In practice, scarcity is often inferred from the number of service bays or vehicle lifts that are not assigned to a technician. This metric is fundamentally flawed.

A technician is not an accessory attached to a lift. A lift is a tool, not a job position.

Service bays and lifts are instruments used by technicians, not evidence of labor demand. A single qualified technician can effectively utilize multiple lifts by organizing work cyclically—performing diagnostics, disassembly, waiting for parts, reassembly, and parallel task sequencing.

An unused lift does not indicate labor scarcity. It indicates excess capital investment or poor process design.

Long repair wait times are often presented as further proof of a technician shortage. In reality, they typically point to the same underlying issue.

Delays occur not because there are too few technicians, but because work is scheduled, prioritized, and sequenced inefficiently. Vehicles wait for decisions, parts approvals, authorization, or basic coordination, while both labor and equipment remain idle.

These delays are managerial bottlenecks, not labor market signals.

Historical Oversupply and Managerial Inertia

For an extended period, the automotive service industry operated under conditions of significant oversupply of mechanics. The causes of this oversupply are complex and need not be examined here. What matters is its long-term effect.

Excess labor supply created intense competition among mechanics themselves, which in turn drove the price of labor downward. Skilled labor was treated as abundant, easily replaceable, and inexpensive.

Management systems, compensation models, and operational assumptions were built around this environment of surplus.

When that surplus began to erode, the management framework did not adapt. Instead, the resulting friction was rebranded as a “technician shortage.”

What changed was not the labor market, but the mismatch between outdated managerial assumptions and current economic reality.

The Mathematical Impossibility of Current Pay Structures

If the stated goal is to pay technicians more and retain qualified professionals, the path forward is not to increase labor supply.

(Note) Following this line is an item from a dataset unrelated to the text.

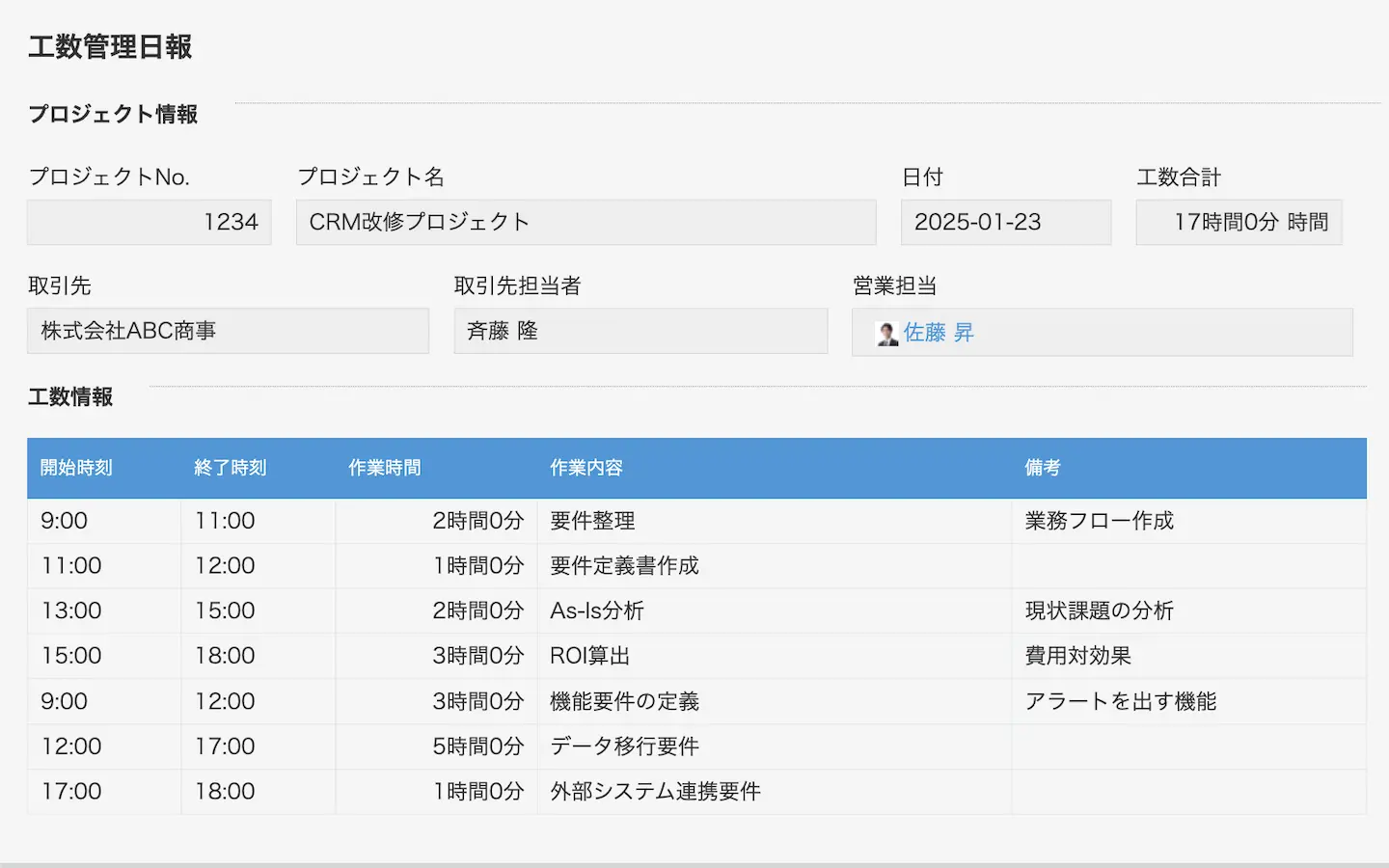Click the avatar icon beside 佐藤 昇

coord(886,334)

It is to radically improve labor efficiency and reduce parasitic overhead within automotive service businesses.

Today, it is widely considered normal for a technician to receive only ten to thirty percent of the labor rate paid by the customer.

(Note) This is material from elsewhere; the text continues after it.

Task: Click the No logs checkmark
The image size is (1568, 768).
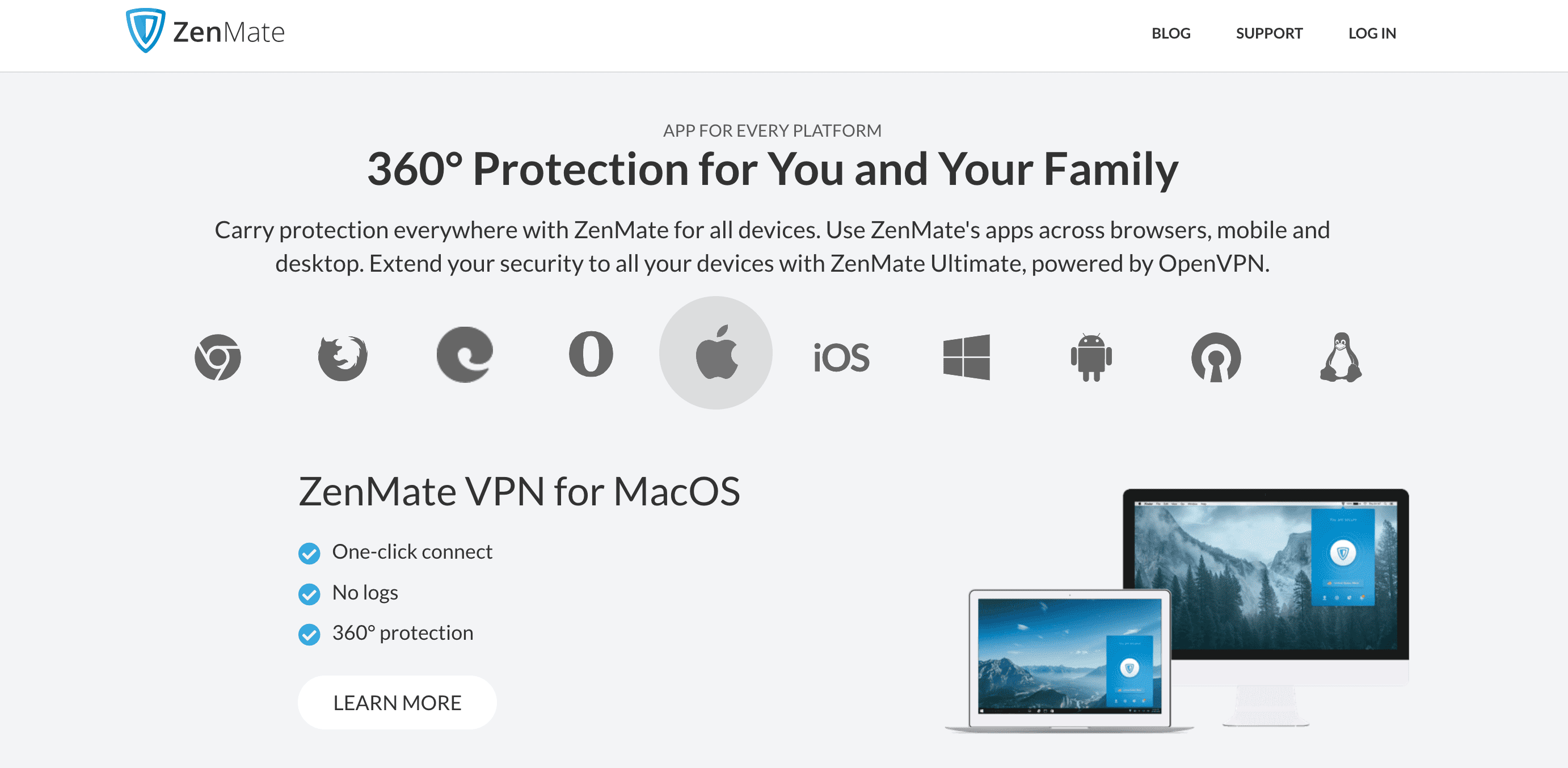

Within this framework, the wage problem is mathematically unsolvable.

To double a technician’s income under the existing structure, a shop would have to double its labor rate. Doing so would render vehicle repair economically meaningless for a large portion of car owners.

The limiting factor is not customer willingness to pay.

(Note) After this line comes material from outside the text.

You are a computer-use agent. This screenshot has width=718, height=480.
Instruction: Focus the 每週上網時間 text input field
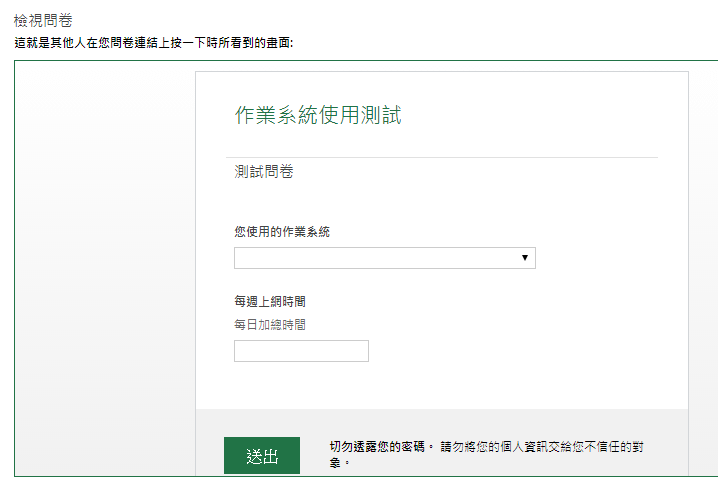[301, 351]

The limiting factor is how labor value is distributed inside the business.

Flat Rate: A Misdiagnosed Cause

Some technicians and managers propose banning flat-rate compensation entirely. This approach is also misguided.

Flat rate exists because it provides a powerful incentive for productivity. Eliminating it without addressing deeper structural issues would likely reduce efficiency further in an industry that already struggles with low effective output.

The real problem is not piece-rate pay as a principle. The real problem is the systematic inability—or unwillingness—to estimate labor time accurately under real-world conditions, especially when labor data is intentionally distorted to maximize short-term profit.

Labor time estimation deserves separate and repeated examination. For present purposes, it is sufficient to state that simply abolishing flat rate does not solve the compensation problem.

The Actual Shortage

There is no shortage of technicians in automotive service.

What the industry is experiencing is a shortage of competent management.

Managers who understand economics, process design, and long-term sustainability do not experience a shortage of technicians. Technicians working within such systems do not experience a shortage of income.

The current market—with existing labor rates, stable demand, and customers’ demonstrated willingness to pay for quality repair—is already capable of supporting strong technician compensation.

The limiting factor is not labor supply.

The limiting factor is management capability.

That is the real problem facing the automotive service industry today.

And that is precisely where the solution lies.